The bacteria found in gull droppings, including various Enterococcus species and strains of Escherichia coli, can indicate poor water quality. So Reagan Converse of the Environmental Protection Agency, in Chapel Hill, N.C., and her colleagues thought gulls could cause human health problems by contaminating water. Throughout August 2011, her team measured bacteria levels in lake surface water at North Beach in Racine, Wis.

After 11 days of monitoring the water’s bacteria levels, the team brought in collies trained to chase the gulls away. The dogs worked in shifts over 20 hours daily for 16 days, driving down the average number of birds on the beach by 98%, from 665 to 17 per day.

“Dogs would be less bothersome to beachgoers than many other gull control options, such as pyrotechnics and shotgun blasts,” says Converse.

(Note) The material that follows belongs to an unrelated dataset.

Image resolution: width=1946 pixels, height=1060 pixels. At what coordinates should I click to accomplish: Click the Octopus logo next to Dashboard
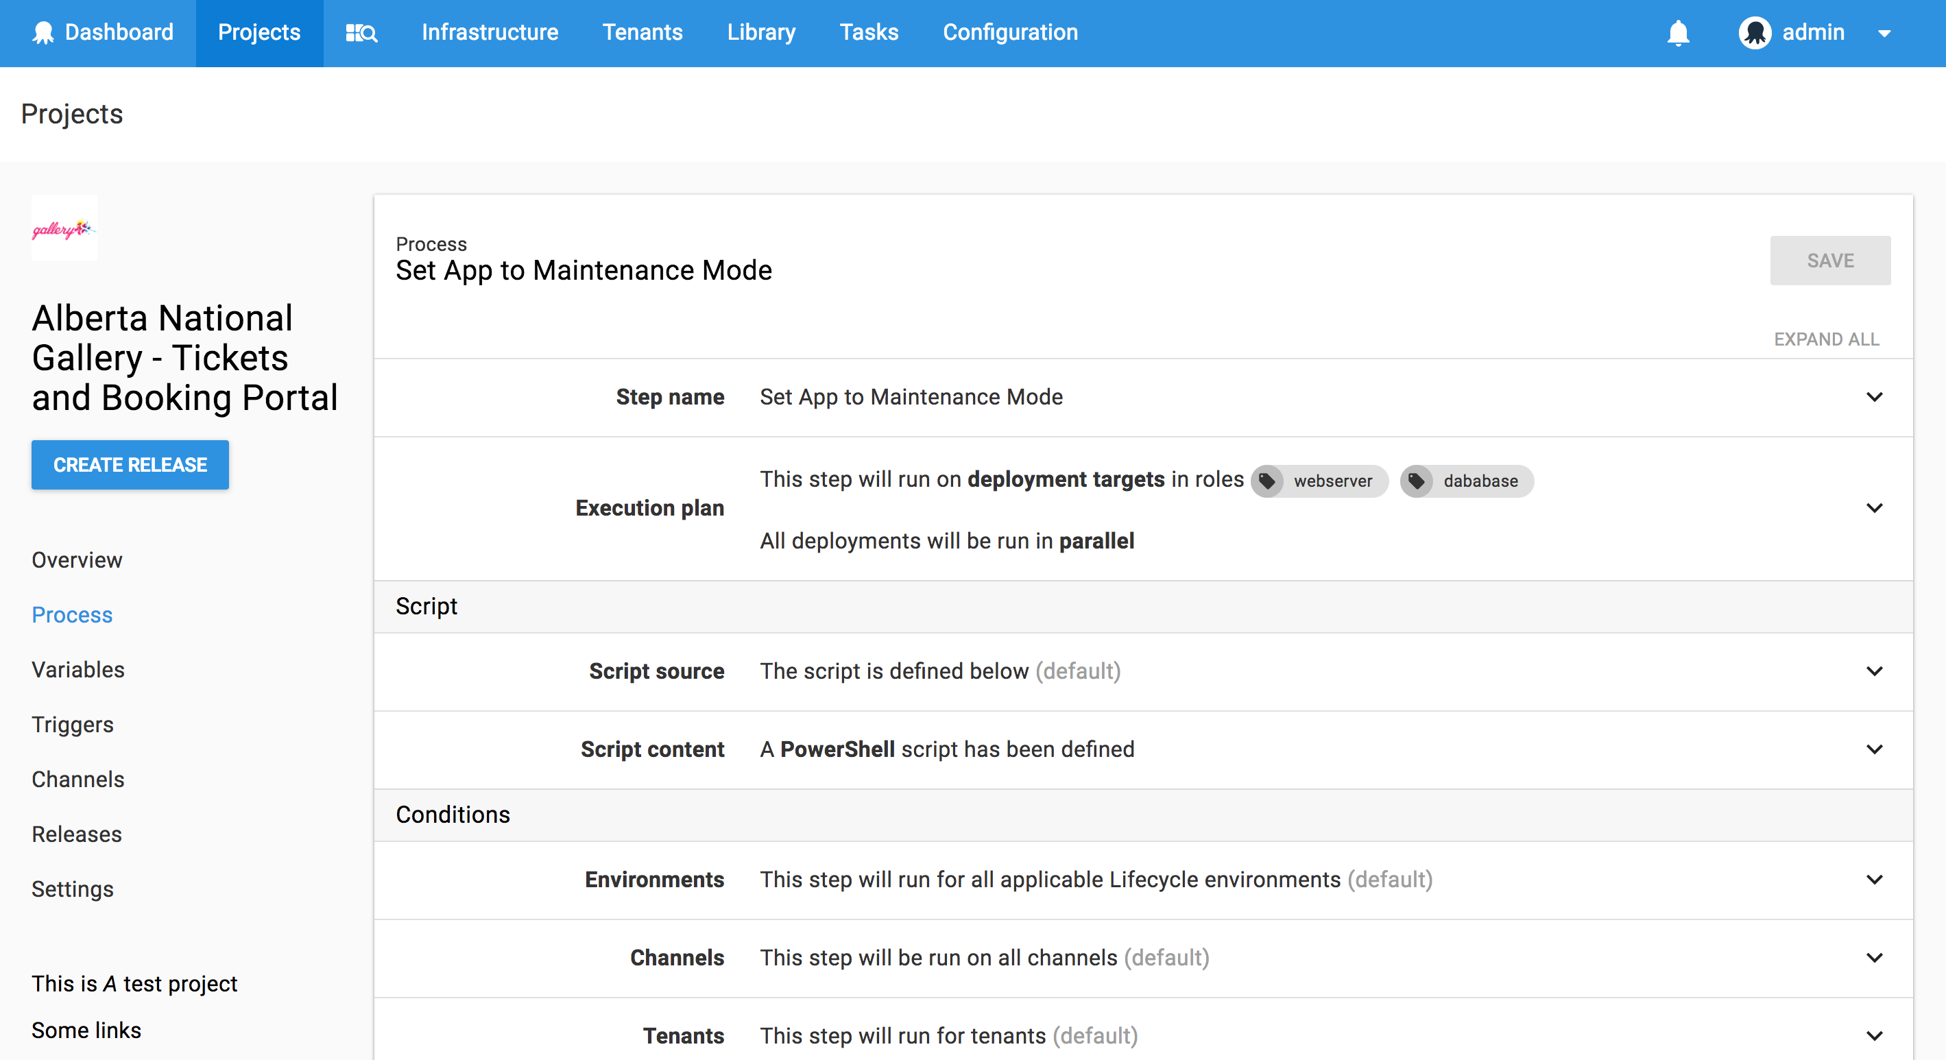pyautogui.click(x=43, y=32)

The researchers used standard diagnostic techniques, such as culturing and polymerase chain reaction, to identify the bacteria in water samples that they had taken before and during the dog patrols. On four of 11 days before the dogs arrived, levels of Enterococcus and E. coli were higher than levels designated as unsafe by Wisconsin’s Department of Natural Resources. But when the dogs chased the gulls, neither bacterial type appeared above the advisory limit. Using a statistical model, the scientists found that a 50% drop in gull numbers led to 38% and 29% decreases in levels of Enterococcus and E. coli, respectively.

The levels of other potentially pathogenic bacteria, including Campylobacter, Salmonella, and Shigella, also dropped. Without the dogs on patrol, researchers detected potential pathogens on seven of 11 days. With dogs present, they found none.

Converse hopes the results will be useful for monitoring beach water quality, but points out that the team hasn’t determined whether the detected bacterial strains are human pathogens. As a result, she says, her team “cannot conclude whether gull waste is a threat to swimmer health.”